▸ Description of the task
Reproduce the material starting at the line containing "Locate an element on the screen. The image" and ending at the line containing "(660, 659).", changing "Image resolution" to "Screen resolution" and leaving all else unchanged.

▸ Input records
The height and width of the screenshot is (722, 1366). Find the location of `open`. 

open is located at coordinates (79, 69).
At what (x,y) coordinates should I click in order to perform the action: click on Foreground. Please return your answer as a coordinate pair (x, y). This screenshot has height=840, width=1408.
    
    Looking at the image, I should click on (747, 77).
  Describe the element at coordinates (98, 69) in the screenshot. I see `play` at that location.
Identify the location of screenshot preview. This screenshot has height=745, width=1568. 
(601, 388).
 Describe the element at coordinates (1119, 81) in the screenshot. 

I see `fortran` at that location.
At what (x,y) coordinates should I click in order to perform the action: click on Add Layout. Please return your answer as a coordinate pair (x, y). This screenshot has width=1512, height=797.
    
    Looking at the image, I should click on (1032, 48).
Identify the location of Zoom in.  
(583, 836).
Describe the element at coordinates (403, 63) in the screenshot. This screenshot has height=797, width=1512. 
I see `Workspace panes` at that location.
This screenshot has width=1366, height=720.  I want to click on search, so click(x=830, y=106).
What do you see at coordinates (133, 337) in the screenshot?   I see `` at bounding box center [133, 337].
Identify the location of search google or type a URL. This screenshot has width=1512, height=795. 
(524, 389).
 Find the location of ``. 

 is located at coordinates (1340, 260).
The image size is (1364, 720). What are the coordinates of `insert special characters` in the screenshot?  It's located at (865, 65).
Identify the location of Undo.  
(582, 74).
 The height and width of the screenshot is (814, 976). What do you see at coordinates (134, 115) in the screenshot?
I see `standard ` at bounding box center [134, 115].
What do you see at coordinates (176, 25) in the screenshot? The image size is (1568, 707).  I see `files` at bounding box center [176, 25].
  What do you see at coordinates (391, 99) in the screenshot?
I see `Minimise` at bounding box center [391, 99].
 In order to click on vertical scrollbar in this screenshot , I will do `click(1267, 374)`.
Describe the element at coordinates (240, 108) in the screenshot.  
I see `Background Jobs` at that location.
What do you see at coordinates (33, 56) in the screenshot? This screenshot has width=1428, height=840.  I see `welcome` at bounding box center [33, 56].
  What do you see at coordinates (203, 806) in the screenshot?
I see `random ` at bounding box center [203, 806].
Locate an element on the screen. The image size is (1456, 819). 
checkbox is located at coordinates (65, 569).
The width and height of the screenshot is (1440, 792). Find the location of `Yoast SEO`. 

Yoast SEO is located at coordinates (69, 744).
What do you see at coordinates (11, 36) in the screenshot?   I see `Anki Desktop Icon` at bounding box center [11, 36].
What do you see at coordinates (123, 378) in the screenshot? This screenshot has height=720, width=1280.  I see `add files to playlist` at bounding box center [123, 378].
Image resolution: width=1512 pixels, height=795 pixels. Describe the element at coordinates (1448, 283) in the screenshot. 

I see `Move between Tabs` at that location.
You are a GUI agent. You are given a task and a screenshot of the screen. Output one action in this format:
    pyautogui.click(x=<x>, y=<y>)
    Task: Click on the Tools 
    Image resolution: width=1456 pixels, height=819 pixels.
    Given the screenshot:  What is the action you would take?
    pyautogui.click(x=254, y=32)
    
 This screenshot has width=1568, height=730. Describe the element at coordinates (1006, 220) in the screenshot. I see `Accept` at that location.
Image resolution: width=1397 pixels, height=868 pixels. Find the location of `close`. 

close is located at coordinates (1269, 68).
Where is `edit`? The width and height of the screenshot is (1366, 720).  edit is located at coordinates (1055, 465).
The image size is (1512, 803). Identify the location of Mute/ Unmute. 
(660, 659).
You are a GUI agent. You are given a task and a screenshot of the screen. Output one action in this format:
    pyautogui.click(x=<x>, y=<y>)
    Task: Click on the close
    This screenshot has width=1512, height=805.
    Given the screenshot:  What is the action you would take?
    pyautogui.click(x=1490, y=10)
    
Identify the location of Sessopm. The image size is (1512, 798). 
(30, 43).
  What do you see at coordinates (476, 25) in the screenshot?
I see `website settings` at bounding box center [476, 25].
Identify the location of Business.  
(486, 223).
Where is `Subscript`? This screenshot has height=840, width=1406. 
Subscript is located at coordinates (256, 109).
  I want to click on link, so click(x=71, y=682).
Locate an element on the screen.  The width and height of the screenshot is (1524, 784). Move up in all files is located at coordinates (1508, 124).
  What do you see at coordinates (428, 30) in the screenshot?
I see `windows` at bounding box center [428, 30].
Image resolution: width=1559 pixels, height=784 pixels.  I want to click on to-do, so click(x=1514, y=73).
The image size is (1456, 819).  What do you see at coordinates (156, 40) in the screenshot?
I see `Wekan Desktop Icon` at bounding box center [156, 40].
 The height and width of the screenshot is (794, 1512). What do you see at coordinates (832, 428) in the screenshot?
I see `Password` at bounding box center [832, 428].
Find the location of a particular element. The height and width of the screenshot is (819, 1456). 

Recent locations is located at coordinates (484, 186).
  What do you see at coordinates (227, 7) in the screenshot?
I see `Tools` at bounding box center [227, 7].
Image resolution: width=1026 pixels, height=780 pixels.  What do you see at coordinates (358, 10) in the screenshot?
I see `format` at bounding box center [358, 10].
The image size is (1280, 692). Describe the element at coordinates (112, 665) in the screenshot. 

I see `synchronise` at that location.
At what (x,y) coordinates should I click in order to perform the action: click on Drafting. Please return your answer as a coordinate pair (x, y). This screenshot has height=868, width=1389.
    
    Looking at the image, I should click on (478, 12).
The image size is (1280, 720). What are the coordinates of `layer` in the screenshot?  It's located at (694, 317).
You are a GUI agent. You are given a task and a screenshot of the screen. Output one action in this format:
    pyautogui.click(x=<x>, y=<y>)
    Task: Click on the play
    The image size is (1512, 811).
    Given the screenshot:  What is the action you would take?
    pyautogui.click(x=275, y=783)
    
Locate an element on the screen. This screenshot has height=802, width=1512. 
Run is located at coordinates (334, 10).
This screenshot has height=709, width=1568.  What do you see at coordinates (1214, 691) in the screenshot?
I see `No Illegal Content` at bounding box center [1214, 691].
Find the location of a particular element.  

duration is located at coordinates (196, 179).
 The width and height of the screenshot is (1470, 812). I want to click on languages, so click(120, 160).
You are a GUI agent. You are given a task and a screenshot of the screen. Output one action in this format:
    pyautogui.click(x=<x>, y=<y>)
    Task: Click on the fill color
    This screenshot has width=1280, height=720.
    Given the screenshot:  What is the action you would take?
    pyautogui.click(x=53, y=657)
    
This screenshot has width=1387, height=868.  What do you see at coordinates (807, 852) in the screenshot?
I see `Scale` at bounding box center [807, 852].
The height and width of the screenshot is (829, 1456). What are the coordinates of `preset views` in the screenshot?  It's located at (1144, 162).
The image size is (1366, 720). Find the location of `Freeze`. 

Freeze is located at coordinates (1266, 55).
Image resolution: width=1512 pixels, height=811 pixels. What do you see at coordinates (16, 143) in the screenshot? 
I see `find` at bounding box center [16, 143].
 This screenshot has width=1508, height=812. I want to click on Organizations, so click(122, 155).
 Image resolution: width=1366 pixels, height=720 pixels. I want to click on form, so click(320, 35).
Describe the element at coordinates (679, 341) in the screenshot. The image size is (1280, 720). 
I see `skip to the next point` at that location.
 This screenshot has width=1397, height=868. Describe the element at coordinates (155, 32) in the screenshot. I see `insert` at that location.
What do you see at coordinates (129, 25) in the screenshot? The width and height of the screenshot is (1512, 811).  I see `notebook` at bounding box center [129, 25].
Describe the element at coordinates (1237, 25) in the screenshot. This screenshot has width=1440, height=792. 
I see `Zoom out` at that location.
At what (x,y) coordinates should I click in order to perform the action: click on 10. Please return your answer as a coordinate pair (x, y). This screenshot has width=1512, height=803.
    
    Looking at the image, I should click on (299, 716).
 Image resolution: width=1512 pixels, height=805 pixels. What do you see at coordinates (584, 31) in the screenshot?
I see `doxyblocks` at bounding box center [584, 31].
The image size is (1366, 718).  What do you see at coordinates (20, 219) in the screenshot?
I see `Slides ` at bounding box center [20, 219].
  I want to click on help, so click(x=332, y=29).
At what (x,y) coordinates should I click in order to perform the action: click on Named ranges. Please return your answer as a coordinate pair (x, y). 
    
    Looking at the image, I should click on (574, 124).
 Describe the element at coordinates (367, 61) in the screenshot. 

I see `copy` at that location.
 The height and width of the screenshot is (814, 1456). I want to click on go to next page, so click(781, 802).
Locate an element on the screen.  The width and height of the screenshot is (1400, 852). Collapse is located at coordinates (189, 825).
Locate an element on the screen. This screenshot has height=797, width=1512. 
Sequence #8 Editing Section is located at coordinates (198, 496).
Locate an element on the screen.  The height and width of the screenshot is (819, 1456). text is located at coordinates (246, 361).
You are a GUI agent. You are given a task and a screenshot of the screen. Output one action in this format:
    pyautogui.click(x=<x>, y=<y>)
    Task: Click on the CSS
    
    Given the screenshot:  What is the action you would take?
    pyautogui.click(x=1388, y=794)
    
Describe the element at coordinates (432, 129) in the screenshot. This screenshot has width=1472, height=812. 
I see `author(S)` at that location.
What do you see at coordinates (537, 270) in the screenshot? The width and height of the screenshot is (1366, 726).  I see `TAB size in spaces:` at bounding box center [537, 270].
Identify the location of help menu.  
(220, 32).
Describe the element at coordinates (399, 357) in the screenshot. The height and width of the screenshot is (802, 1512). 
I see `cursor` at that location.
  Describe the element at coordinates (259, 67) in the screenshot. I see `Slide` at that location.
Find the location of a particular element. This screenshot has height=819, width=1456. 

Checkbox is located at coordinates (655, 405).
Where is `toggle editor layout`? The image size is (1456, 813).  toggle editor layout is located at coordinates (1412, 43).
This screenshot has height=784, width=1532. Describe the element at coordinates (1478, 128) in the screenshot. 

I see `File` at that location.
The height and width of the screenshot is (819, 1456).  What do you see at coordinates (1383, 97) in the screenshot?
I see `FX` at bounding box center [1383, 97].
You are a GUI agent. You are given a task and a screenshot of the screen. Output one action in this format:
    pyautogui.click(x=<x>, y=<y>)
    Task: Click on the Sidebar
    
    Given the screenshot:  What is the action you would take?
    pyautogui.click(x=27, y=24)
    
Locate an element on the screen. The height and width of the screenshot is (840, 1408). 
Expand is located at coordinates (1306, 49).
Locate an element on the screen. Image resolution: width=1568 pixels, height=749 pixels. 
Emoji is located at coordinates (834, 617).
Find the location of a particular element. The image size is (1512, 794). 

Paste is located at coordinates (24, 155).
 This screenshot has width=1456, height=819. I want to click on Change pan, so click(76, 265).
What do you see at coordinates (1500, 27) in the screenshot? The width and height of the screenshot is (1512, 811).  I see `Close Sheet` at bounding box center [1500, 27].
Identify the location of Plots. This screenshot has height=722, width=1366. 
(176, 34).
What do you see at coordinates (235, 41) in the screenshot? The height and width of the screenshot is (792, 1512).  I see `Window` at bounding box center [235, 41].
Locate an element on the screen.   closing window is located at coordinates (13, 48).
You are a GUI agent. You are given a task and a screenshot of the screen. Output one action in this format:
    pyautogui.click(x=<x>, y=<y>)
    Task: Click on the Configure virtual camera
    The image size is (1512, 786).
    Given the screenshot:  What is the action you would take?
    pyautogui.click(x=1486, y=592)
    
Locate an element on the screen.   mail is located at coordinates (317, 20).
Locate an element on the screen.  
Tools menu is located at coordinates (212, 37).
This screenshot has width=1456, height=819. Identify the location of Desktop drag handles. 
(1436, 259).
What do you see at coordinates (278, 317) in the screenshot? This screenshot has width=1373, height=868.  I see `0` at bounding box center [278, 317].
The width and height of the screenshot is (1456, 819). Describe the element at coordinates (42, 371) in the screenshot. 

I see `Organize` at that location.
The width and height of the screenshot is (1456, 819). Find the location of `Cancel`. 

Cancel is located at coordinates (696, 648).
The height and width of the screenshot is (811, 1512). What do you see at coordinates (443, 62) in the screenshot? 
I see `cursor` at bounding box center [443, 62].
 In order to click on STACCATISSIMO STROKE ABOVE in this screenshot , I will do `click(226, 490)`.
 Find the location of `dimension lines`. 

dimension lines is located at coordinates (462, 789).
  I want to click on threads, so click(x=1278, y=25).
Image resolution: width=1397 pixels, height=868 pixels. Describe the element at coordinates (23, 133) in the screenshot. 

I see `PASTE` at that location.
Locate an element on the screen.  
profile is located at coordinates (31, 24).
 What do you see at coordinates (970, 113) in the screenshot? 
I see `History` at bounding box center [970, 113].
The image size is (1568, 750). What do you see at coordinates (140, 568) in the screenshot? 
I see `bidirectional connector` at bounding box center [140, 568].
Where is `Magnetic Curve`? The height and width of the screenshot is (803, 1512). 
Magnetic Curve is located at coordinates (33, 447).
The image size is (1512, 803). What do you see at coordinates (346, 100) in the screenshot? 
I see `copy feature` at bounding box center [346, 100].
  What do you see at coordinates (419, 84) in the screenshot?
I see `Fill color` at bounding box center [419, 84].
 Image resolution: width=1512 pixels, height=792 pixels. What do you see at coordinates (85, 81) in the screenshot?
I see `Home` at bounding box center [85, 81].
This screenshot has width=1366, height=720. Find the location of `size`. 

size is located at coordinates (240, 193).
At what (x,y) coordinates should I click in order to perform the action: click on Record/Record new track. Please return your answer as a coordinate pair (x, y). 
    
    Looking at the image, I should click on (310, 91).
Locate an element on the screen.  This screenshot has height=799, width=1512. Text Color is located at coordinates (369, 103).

▸ Written solution
Locate an element on the screen. The image size is (1456, 819). 
checkbox is located at coordinates (65, 569).
The width and height of the screenshot is (1440, 792). Find the location of `Yoast SEO`. 

Yoast SEO is located at coordinates (69, 744).
What do you see at coordinates (11, 36) in the screenshot?   I see `Anki Desktop Icon` at bounding box center [11, 36].
What do you see at coordinates (123, 378) in the screenshot? This screenshot has height=720, width=1280.  I see `add files to playlist` at bounding box center [123, 378].
Screen resolution: width=1512 pixels, height=795 pixels. Describe the element at coordinates (1448, 283) in the screenshot. 

I see `Move between Tabs` at that location.
You are a GUI agent. You are given a task and a screenshot of the screen. Output one action in this format:
    pyautogui.click(x=<x>, y=<y>)
    Task: Click on the Tools 
    Screen resolution: width=1456 pixels, height=819 pixels.
    Given the screenshot:  What is the action you would take?
    pyautogui.click(x=254, y=32)
    
 This screenshot has width=1568, height=730. Describe the element at coordinates (1006, 220) in the screenshot. I see `Accept` at that location.
Screen resolution: width=1397 pixels, height=868 pixels. Find the location of `close`. 

close is located at coordinates (1269, 68).
Where is `edit`? The width and height of the screenshot is (1366, 720).  edit is located at coordinates (1055, 465).
The image size is (1512, 803). Identify the location of Mute/ Unmute. 
(660, 659).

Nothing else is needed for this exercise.